What you should do ▸ Please revise everything from the start of the records down to the line containing "click(x=240, y=36)" by changing "CloudWatch Logs" to "CloudWatch Metrics", and return only those lines with nothing else altered.

Records for this exercise ▸
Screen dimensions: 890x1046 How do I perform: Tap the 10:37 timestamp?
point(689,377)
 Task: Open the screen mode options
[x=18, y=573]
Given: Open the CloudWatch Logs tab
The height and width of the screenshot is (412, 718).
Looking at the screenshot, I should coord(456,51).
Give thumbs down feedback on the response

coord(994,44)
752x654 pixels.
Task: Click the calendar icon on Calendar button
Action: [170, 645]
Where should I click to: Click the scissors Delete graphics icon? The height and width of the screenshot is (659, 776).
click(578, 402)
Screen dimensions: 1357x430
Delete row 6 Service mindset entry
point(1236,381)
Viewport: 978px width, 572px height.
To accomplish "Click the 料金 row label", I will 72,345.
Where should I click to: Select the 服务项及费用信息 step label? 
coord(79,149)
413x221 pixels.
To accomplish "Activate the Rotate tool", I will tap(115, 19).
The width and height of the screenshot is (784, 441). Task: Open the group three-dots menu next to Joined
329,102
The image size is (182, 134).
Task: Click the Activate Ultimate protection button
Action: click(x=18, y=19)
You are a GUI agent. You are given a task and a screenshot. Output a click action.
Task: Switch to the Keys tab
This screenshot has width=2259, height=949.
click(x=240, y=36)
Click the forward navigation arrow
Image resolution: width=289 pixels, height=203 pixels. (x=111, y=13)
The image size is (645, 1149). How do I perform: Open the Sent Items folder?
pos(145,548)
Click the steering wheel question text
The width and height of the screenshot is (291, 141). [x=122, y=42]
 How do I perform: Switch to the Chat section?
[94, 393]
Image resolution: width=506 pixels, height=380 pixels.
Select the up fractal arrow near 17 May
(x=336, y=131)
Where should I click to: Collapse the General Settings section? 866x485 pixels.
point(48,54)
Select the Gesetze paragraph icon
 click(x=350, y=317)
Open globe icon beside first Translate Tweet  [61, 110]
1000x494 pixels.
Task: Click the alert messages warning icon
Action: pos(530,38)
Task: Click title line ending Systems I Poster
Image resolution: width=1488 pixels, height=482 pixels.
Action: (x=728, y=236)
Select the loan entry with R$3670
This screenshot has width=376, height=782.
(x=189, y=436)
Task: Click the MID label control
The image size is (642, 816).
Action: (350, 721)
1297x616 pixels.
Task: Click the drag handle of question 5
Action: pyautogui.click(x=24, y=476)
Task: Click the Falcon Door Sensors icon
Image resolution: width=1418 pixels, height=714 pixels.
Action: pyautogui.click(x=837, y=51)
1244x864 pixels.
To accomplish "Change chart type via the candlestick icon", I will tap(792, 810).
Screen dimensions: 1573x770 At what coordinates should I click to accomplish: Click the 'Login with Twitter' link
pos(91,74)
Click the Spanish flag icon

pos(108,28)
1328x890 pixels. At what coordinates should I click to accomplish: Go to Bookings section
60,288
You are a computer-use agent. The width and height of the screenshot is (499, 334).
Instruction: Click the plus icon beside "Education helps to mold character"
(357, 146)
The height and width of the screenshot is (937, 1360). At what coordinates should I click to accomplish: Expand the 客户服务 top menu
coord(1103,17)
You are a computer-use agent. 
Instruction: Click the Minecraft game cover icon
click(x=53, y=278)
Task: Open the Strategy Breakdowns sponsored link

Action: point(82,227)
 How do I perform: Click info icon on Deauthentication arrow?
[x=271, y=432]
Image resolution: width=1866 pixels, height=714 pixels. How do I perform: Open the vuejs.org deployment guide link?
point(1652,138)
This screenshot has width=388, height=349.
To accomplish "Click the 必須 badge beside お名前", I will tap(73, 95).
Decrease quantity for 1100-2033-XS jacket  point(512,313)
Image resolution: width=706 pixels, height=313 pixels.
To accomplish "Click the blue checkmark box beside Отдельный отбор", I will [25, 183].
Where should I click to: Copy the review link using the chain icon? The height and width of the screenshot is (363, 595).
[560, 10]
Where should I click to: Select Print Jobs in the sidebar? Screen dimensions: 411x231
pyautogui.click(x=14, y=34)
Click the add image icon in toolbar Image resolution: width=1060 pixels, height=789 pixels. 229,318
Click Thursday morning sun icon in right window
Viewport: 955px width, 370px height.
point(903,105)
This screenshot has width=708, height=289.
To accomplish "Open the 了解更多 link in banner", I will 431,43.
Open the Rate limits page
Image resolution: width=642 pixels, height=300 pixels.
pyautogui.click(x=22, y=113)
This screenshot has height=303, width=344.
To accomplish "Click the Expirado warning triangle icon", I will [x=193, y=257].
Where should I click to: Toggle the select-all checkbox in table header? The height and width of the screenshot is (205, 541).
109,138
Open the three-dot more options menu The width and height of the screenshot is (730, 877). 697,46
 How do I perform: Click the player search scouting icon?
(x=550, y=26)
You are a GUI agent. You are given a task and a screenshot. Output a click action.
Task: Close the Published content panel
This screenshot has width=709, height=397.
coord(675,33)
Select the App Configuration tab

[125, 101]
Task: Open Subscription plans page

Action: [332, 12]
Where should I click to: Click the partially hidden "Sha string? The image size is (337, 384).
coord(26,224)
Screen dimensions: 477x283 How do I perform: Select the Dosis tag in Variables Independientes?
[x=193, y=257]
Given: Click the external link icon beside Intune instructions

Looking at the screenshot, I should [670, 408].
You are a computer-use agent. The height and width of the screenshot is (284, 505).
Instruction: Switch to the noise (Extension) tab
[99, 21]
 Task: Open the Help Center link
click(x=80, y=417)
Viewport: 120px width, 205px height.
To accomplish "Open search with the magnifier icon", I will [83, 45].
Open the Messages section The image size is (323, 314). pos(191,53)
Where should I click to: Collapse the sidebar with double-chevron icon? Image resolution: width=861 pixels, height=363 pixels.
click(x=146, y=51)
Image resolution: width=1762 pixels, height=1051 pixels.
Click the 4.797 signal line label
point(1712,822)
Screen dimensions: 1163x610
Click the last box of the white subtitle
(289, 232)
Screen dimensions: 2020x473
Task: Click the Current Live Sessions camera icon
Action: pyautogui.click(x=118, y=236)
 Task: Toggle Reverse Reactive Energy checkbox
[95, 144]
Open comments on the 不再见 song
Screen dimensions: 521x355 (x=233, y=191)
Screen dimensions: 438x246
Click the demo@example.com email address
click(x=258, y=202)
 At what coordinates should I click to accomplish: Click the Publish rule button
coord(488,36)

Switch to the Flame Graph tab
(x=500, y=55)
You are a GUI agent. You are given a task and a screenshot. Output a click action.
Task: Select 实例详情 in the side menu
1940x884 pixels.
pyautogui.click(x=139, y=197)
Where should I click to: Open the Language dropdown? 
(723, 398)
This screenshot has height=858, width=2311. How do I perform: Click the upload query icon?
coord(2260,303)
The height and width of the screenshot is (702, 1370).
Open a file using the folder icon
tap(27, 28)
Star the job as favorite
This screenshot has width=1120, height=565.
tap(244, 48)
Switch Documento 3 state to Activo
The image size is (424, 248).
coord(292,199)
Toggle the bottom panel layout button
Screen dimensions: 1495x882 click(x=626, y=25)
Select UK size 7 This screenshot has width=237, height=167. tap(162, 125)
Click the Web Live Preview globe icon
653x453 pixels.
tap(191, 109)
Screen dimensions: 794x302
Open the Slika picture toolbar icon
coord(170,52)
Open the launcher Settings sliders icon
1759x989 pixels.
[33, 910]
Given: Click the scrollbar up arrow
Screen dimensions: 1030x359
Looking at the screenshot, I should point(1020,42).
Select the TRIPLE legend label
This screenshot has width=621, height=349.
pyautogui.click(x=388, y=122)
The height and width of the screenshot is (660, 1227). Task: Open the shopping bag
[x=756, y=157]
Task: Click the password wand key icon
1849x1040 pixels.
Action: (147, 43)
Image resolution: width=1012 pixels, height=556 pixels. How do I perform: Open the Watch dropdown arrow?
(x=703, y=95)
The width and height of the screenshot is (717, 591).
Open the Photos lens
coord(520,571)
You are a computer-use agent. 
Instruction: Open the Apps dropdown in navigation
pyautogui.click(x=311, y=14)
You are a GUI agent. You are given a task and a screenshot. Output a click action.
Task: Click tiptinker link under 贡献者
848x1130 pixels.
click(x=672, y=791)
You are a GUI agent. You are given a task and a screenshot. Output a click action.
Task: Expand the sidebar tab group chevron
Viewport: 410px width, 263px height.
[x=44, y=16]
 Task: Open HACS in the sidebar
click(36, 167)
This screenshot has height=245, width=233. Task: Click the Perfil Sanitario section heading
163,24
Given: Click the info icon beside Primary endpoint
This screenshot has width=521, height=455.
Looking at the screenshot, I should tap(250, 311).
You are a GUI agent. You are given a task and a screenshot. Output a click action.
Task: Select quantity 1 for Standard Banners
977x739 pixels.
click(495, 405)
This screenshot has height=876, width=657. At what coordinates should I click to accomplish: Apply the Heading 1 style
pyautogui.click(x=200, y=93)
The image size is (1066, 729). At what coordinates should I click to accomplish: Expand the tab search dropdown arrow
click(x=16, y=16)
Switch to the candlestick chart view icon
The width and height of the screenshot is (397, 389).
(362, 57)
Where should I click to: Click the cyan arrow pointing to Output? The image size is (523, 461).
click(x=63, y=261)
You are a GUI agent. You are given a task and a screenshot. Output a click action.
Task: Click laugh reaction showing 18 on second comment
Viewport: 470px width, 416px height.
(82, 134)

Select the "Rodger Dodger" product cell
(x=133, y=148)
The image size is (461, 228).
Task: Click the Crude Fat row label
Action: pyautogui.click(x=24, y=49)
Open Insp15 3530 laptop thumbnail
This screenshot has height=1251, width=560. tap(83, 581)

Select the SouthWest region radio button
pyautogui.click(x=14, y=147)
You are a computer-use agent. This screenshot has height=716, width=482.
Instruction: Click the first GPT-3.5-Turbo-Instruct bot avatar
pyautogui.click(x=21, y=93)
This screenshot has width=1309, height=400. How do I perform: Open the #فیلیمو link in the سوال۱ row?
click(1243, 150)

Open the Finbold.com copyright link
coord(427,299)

Finished exercise ▸
Screen dimensions: 890x1046 How do I perform: Tap the 10:37 timestamp?
point(689,377)
 Task: Open the screen mode options
[x=18, y=573]
Given: Open the CloudWatch Metrics tab
The height and width of the screenshot is (412, 718).
Looking at the screenshot, I should coord(456,51).
Give thumbs down feedback on the response

coord(994,44)
752x654 pixels.
Task: Click the calendar icon on Calendar button
Action: [170, 645]
Where should I click to: Click the scissors Delete graphics icon? The height and width of the screenshot is (659, 776).
click(578, 402)
Screen dimensions: 1357x430
Delete row 6 Service mindset entry
point(1236,381)
Viewport: 978px width, 572px height.
To accomplish "Click the 料金 row label", I will 72,345.
Where should I click to: Select the 服务项及费用信息 step label? 
coord(79,149)
413x221 pixels.
To accomplish "Activate the Rotate tool", I will tap(115, 19).
The width and height of the screenshot is (784, 441). Task: Open the group three-dots menu next to Joined
329,102
The image size is (182, 134).
Task: Click the Activate Ultimate protection button
Action: click(x=18, y=19)
You are a GUI agent. You are given a task and a screenshot. Output a click action.
Task: Switch to the Keys tab
This screenshot has width=2259, height=949.
click(x=240, y=36)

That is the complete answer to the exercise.